How incredibly lucky that everyone was at the hospital. Let's hear it for hospitals. And for asthma, and for eczema, and for infant distress. By the time he got home, Guy was in no condition to dissimulate, to act normal, whatever that was. He was in hospital shape himself, cottony, lint-like, as if his torso were just the bandage on an injured heart. In the second drawing-room he threw off his jacket and watched himself in the mirror as he raised the brandy bottle to his lips. Then a cold shower, and the welcome coldness of the sheets . . . How, exactly, had the fight started? It started when she threw something at him, something so small that he barely saw its passage or felt its impact on his chest. Then she was on her feet and thrusting the envelopes at him, and he held her slender wrists, and then the staggered collapse backwards on to the sofa — and there they were, in clothed coition with their faces half an inch apart.
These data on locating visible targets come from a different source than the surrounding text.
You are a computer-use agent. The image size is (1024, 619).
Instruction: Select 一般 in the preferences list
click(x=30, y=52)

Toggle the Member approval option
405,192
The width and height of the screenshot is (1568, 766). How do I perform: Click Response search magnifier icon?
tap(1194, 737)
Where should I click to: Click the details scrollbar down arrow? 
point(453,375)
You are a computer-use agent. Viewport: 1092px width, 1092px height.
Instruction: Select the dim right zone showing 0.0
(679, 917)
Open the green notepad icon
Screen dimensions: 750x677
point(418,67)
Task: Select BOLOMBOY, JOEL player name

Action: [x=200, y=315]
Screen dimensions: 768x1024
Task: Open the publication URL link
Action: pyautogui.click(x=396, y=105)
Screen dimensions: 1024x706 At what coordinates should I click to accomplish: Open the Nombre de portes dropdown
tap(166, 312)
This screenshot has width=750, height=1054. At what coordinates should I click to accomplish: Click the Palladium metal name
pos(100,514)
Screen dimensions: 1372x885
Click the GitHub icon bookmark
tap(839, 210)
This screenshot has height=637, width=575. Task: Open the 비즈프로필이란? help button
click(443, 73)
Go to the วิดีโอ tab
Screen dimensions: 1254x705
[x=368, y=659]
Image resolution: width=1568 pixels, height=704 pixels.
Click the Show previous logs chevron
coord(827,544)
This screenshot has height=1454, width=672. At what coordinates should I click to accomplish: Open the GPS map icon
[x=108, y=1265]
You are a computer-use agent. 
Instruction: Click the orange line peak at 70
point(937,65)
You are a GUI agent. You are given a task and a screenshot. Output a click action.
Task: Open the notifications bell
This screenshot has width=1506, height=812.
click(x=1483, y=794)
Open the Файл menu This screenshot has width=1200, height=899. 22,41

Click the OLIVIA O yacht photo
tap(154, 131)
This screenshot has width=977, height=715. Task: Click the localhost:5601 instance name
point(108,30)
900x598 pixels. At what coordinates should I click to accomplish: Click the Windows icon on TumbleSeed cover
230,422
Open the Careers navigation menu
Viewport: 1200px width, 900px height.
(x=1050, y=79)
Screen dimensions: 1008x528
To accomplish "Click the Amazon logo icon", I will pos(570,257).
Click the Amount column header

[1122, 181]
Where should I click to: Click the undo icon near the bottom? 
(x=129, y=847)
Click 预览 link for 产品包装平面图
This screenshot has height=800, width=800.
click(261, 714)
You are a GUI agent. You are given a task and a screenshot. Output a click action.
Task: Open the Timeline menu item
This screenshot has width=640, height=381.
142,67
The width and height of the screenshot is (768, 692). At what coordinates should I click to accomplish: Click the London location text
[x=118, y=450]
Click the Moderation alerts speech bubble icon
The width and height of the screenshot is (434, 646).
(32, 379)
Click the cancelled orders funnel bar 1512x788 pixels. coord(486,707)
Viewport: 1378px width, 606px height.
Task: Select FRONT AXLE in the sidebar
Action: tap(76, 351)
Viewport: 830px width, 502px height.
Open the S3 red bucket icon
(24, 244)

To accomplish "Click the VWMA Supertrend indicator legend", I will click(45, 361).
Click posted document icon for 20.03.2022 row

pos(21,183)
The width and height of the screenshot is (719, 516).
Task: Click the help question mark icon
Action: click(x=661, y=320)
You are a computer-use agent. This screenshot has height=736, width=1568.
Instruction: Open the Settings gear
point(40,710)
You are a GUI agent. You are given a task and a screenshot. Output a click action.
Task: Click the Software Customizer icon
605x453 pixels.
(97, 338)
For a moment Guy could feel the hard bobble at the centre of everything.

'What did you throw at me?' he said.

'A Valium.'

He snorted quietly. 'A
Valium
?'

'A Valium,' she said.

With relief, almost with amusement, Guy readjusted his shocked body; and even his peripheral vision managed to renounce all but the quickest glint of her leggy disarray. Soon he found himself lying on his back with Nicola's head resting on his chest, his nostrils tickled by her hair as she wandered weepily on. Here she was giving him the detailed confession: how she had hoped to step with him into a world of physical love; how they might, if he, the perfect man, agreed, and after 'a lot of practice', try to make a baby; how thereafter she would be content if he looked in once a week, or perhaps twice, to play with his little daughter and (the suggestion was) to play with his little daughter's mother. This dream, of course, she now cancelled and cursed . . . 'A lot of practice': there was something pitiably callow about the phrase. There was plainly something else about it too; callow or not so callow, the words entrained a physical reaction, one that tended to undermine his murmured demurrals and tender mewings. Guy hoped she hadn't noticed the ignoble billyclub which had now established itself athwart his lap. And when she accidentally rested her elbow on its base (turning to ask if this was all just sentimental tosh), Guy was glad he couldn't see his own archly agonized smile as he slid out from under her.